Es hat gleich mehrere Gründe, dass China die USA als wichtigster Handelspartner Deutschlands vom Thron gestoßen hat. Die Vereinigten Staaten bleiben zwar weiterhin wichtigster Zielmarkt für deutsche Produkte, doch im Vergleich zum Vorjahr gingen die Exporte um fast sieben Milliarden Euro zurück und drücken auf die Gesamtbilanz. Gleichzeitig hat Deutschland 2016 aus keinem anderen Land mehr Waren eingeführt als aus der Volksrepublik. Vor allem Elektronik, Bekleidung und Elektrotechnik. Gesamtwert von beinahe 94 Milliarden Euro.
So kommen Deutschland und China auf einen Gesamtaußenhandelsumsatz von fast 170 Milliarden Euro, Frankreich liegt mit 167 Milliarden auf Platz zwei. Die USA landen mit rund 165 Milliarden auf dem dritten Platz.
Nach Einschätzung des deutschen Industrie- und Handelskammertages ist damit zu rechnen, dass China vorerst auch Handelspartner Nummer eins bleiben könnte. Auch wenn die Wirtschaft zwar etwas langsamer wachse als in den Boomjahren, wachse sie doch kräftiger als in anderen Ländern, sagte DIHK-Außenhandelschef Volker Treier. Sie profitiere von staatlichen Stützungsmaßnahmen wie Infrastrukturmaßnahmen und einer lockeren Kreditvergabepolitik der Banken.
Schafft es China, Abschied zu nehmen vom Image der Werkbank der Welt?
Dass China es auf die Spitzenposition geschafft hat, überrascht auch Jost Wübbeke nicht, den Leiter des Programms Wirtschaft und Technologie, beim "Mercator Institute for China Studies" in Berlin. China sei schon lange ein starker Wirtschaftspartner. Allerdings einer, den Deutschland durchaus mit Vorsicht genießen sollte:
"Wir sehen eine wachsende Wettbewerbsfähigkeit chinesischer Unternehmen, die den chinesischen Markt zunehmend selbst bedienen können, wir sehen gleichzeitig eine sehr starke politische Unterstützung für chinesische Unternehmen, die gleichzeitig ausländische Unternehmen benachteiligt. Wir sehen auch die horrenden Überkapazitäten in vielen Industrien in China und den wirtschaftlichen Abwärtsdruck."
Derzeit entscheide sich, ob China es schaffe, Abschied zu nehmen vom Image der Werkbank der Welt, die vor allem billige Produkte erzeuge.

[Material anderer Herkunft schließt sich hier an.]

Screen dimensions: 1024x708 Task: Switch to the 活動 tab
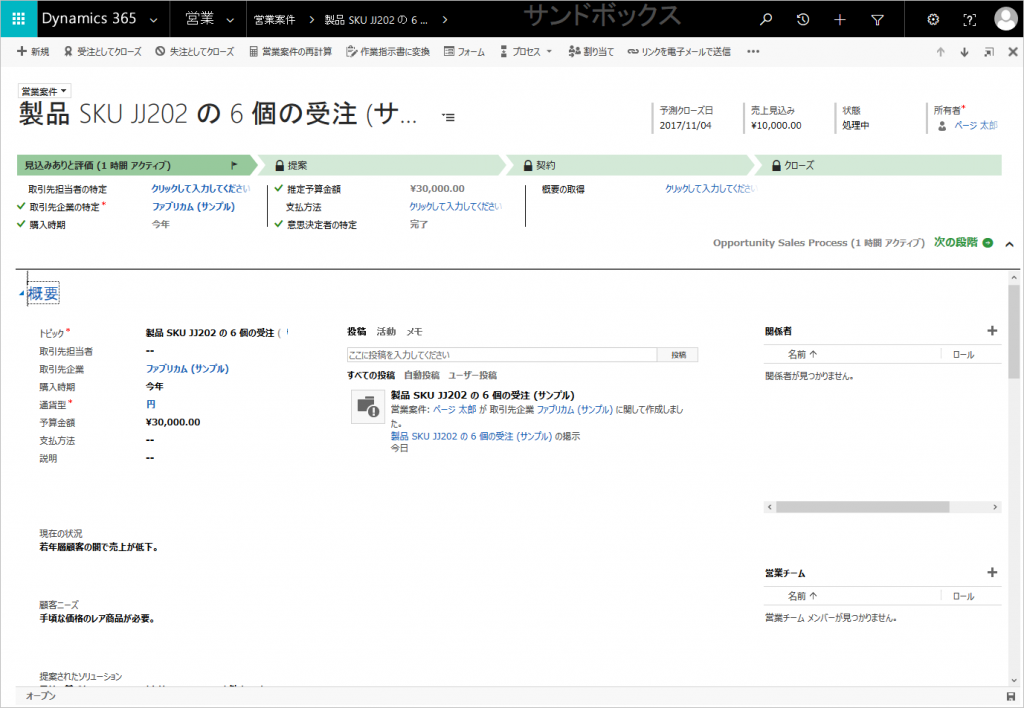pos(386,331)
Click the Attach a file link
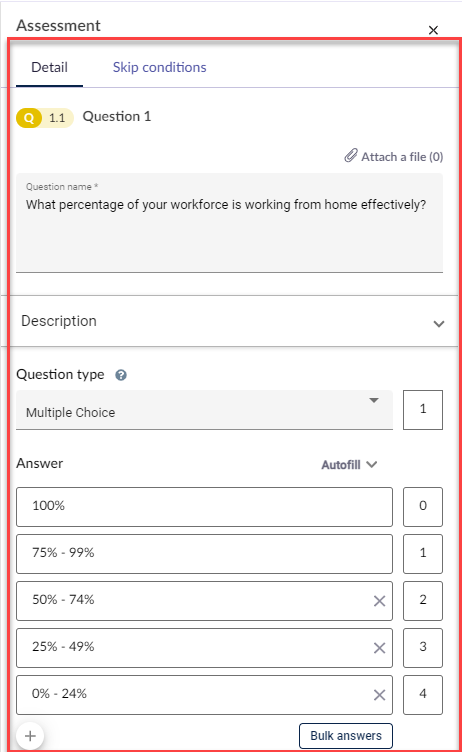Screen dimensions: 462x752 tap(402, 157)
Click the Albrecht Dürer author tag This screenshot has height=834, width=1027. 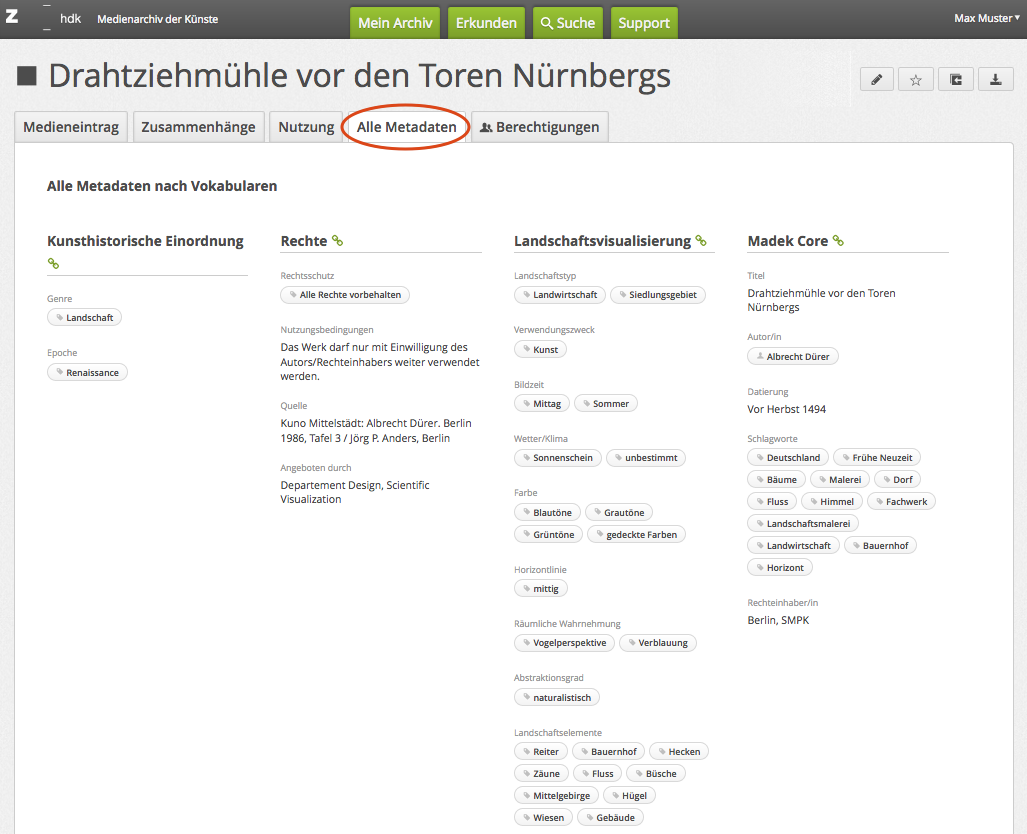tap(793, 356)
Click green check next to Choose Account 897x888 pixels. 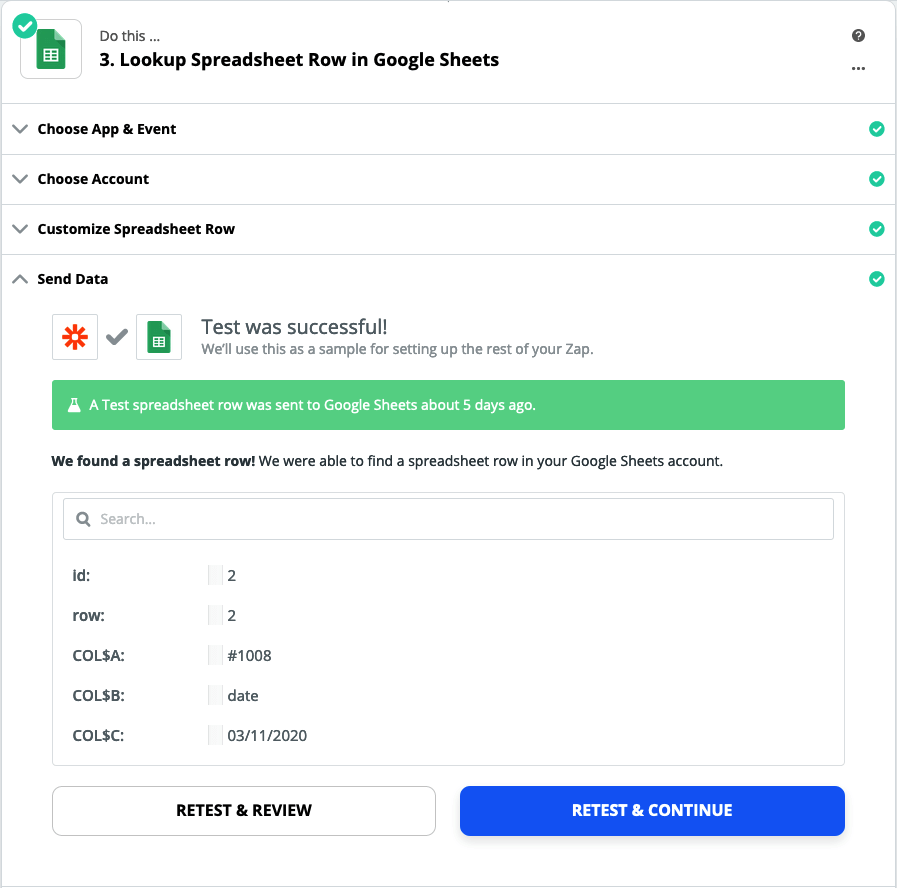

"Das heißt natürlich auch, dass China ausländische Technologien, ausländische Produkte mit eigenen Lösungen ersetzen möchte, langfristig."
Peking setzt eher auf Subventionierung einheimischer Ware
Das hätte für ausländische Unternehmen die Folge, dass ihr Marktanteil in der Volksrepublik geschmälert würde. Unter normalen marktwirtschaftlichen Vorzeichen sei das auch nicht problematisch, sagt Wübbeke. Wären da nicht die Eingriffe der Politik in den Markt. Dabei seien die Zeiten plumper Zollerhöhungen vorbei, die Regierung in Peking setze eher auf Subventionierung einheimischer Ware.
Gerade in Zeiten, in denen auch der US-Präsident mit protektionistischen Maßnahmen drohe, müsse sich Deutschland stärker Asien und dort der Volksrepublik zuwenden, schreibt der BGA, der Bundesverband Großhandel, Außenhandel, Dienstleistungen. Erst Ende Januar hatte der chinesische Premierminister Li Keqiang in einem Telefonat mit Kanzlerin Angela Merkel den Wunsch bekräftigt, die Europäer möchten sein Land auch als Marktwirtschaft behandeln. China-Experte Jost Wübbeke ist skeptisch, wenn Chinas Präsident Xi Jinping sich in Davos plötzlich als Retter des Freihandels präsentiert.
"China wendet einen sehr ausgeklügelten, selektiven Protektionismus an, und das hat in vielen Fällen überhaupt nichts mit Freihandel zu tun."
Insofern müsse man bislang Aussagen auf der einen Seite und praktisches Handeln auf der anderen deutlich unterscheiden.